→ DESCRIPTION OF THE TASK
Scan the records beneath this line for the line holding "1686x1016 pixels." and the line holding "Click the battery status icon", then transcribe exactly those two and all lines between.

→ EXERCISE INPUTS
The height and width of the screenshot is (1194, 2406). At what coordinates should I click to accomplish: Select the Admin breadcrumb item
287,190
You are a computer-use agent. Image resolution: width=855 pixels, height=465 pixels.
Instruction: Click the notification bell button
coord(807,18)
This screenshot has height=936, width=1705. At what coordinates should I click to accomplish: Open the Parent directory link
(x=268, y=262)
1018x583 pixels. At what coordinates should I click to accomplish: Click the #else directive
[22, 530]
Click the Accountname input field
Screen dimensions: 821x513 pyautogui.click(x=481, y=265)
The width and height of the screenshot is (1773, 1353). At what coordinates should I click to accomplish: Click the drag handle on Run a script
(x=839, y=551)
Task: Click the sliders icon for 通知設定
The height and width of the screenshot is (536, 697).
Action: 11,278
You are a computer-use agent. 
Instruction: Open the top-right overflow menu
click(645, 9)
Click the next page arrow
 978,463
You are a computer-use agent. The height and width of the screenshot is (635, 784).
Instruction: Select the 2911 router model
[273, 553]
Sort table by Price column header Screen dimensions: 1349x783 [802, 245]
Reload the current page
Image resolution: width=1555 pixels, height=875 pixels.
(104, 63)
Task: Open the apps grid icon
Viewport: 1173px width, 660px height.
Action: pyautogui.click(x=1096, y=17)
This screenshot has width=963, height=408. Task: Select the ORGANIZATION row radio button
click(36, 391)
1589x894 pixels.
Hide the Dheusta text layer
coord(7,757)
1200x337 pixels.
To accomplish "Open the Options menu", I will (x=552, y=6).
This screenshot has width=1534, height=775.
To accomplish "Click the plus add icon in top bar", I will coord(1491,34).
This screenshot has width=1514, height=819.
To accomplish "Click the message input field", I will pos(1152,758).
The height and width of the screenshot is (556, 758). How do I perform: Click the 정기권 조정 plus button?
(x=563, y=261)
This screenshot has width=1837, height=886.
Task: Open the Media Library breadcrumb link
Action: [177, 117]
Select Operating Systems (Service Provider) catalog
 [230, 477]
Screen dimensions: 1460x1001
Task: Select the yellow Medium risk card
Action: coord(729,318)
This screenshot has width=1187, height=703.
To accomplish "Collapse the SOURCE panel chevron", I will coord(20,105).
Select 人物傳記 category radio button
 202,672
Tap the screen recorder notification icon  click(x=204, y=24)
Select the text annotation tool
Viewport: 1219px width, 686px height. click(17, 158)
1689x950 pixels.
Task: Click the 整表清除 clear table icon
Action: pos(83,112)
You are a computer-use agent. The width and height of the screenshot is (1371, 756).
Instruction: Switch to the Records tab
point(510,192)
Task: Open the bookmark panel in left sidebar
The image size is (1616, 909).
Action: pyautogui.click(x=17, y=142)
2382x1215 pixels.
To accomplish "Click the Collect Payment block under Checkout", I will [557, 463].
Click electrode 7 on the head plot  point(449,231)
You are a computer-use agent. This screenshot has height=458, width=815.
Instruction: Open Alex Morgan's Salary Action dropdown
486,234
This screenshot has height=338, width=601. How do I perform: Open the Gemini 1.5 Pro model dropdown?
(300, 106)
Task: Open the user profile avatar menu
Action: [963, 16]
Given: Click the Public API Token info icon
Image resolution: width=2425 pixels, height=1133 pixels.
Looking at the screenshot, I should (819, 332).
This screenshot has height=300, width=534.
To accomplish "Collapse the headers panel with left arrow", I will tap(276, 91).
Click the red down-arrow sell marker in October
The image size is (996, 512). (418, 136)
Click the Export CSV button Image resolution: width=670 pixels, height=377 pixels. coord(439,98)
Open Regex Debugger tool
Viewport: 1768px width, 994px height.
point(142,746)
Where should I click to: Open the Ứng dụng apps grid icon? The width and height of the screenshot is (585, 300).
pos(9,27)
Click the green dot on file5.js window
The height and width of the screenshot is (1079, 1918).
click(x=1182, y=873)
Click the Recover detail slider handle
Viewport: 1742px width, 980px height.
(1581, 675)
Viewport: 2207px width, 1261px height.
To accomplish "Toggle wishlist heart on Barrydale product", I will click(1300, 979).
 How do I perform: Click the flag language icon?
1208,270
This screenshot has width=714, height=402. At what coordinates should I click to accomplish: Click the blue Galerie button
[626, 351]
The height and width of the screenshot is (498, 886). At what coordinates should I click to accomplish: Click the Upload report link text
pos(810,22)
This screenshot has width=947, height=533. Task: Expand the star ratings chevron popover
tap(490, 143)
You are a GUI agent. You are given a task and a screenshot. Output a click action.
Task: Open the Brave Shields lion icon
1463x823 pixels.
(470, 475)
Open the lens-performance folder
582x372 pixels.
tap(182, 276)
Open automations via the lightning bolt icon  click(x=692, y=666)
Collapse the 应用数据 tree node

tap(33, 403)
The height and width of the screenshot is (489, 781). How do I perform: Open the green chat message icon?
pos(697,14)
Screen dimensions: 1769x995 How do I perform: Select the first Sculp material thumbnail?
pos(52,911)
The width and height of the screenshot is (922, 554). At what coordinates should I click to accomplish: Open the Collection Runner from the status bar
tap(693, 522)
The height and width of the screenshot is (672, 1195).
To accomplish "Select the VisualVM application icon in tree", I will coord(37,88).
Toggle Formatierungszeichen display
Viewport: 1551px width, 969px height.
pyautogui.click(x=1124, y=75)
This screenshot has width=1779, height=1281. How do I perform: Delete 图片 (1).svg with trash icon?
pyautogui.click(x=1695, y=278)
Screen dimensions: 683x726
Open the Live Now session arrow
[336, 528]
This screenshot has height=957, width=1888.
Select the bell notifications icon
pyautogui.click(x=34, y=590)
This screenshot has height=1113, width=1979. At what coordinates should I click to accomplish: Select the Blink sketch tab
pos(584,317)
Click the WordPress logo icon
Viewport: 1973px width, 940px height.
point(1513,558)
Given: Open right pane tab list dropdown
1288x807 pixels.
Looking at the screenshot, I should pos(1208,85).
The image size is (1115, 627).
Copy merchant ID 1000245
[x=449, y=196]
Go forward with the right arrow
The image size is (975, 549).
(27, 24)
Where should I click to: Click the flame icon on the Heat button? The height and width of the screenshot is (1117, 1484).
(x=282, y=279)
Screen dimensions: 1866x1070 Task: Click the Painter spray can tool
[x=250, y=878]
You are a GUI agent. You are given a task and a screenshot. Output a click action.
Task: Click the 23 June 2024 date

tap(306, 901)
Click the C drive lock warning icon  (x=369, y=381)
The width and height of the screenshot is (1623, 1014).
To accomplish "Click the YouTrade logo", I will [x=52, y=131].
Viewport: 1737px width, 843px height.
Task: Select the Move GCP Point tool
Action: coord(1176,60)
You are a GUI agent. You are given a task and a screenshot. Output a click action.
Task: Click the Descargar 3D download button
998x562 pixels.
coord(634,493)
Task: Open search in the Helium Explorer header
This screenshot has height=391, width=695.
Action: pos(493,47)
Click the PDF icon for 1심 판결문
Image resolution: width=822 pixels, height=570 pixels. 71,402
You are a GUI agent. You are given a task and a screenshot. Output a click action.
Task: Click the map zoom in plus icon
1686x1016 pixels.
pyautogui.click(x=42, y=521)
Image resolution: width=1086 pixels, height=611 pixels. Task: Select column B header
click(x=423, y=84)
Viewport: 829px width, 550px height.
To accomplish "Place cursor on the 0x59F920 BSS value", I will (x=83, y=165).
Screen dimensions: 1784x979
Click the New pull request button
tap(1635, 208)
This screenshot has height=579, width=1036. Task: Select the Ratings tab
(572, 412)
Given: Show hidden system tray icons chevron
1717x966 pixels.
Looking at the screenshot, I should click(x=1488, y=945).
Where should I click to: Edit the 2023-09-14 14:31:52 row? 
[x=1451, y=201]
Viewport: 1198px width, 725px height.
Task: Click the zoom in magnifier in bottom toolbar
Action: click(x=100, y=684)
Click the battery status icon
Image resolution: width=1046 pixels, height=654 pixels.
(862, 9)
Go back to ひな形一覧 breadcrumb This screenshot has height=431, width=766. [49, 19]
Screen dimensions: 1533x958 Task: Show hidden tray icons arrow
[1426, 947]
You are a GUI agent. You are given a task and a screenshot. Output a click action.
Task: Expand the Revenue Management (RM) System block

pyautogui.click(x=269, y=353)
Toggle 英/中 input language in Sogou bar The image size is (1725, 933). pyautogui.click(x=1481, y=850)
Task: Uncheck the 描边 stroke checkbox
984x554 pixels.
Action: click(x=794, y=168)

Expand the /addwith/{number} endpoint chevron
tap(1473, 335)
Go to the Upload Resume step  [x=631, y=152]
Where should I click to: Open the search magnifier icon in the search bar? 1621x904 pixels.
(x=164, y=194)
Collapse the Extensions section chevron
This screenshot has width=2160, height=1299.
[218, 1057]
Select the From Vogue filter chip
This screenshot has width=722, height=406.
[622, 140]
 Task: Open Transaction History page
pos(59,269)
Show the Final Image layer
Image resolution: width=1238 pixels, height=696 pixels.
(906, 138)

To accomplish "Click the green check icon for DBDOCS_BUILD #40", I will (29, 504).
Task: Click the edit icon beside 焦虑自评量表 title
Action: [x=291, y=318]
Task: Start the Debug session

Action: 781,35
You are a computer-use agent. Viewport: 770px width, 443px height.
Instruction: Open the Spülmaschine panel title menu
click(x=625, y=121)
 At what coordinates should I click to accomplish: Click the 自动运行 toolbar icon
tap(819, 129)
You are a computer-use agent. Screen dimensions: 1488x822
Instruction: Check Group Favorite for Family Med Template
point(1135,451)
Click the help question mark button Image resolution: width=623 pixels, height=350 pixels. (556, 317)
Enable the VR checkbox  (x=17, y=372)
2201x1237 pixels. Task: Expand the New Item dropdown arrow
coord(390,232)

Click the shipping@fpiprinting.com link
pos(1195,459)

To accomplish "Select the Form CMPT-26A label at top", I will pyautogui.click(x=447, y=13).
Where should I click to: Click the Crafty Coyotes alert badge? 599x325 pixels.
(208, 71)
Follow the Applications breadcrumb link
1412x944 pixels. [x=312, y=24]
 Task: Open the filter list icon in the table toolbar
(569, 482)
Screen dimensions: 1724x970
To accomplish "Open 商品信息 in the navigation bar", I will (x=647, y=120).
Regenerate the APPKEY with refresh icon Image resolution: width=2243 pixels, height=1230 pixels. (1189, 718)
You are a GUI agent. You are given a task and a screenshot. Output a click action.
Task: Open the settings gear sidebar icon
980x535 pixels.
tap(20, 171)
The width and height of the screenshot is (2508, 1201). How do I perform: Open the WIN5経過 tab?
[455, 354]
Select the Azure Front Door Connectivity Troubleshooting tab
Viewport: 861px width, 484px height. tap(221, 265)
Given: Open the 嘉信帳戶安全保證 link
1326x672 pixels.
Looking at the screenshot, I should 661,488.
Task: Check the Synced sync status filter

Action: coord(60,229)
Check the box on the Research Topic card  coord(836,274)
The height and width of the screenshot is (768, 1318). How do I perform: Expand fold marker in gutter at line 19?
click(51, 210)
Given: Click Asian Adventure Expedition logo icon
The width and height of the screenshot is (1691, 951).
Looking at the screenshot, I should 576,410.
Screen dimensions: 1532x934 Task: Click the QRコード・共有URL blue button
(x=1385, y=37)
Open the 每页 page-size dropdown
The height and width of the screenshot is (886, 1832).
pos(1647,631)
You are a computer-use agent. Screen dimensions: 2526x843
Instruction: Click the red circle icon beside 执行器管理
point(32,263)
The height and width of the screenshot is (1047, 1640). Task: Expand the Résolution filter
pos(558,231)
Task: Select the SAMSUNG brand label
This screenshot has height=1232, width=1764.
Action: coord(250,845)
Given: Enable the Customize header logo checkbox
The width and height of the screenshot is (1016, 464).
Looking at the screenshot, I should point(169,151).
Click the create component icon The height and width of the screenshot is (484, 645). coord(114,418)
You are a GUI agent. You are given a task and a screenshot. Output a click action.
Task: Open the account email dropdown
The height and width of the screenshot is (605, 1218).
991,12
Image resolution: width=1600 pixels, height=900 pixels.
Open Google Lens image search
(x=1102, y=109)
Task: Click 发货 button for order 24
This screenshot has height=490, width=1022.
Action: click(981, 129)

→ THE ANSWER
1686x1016 pixels.
pyautogui.click(x=42, y=521)
Image resolution: width=1086 pixels, height=611 pixels. Task: Select column B header
click(x=423, y=84)
Viewport: 829px width, 550px height.
To accomplish "Place cursor on the 0x59F920 BSS value", I will (x=83, y=165).
Screen dimensions: 1784x979
Click the New pull request button
tap(1635, 208)
This screenshot has height=579, width=1036. Task: Select the Ratings tab
(572, 412)
Given: Show hidden system tray icons chevron
1717x966 pixels.
Looking at the screenshot, I should click(x=1488, y=945).
Where should I click to: Edit the 2023-09-14 14:31:52 row? 
[x=1451, y=201]
Viewport: 1198px width, 725px height.
Task: Click the zoom in magnifier in bottom toolbar
Action: click(x=100, y=684)
Click the battery status icon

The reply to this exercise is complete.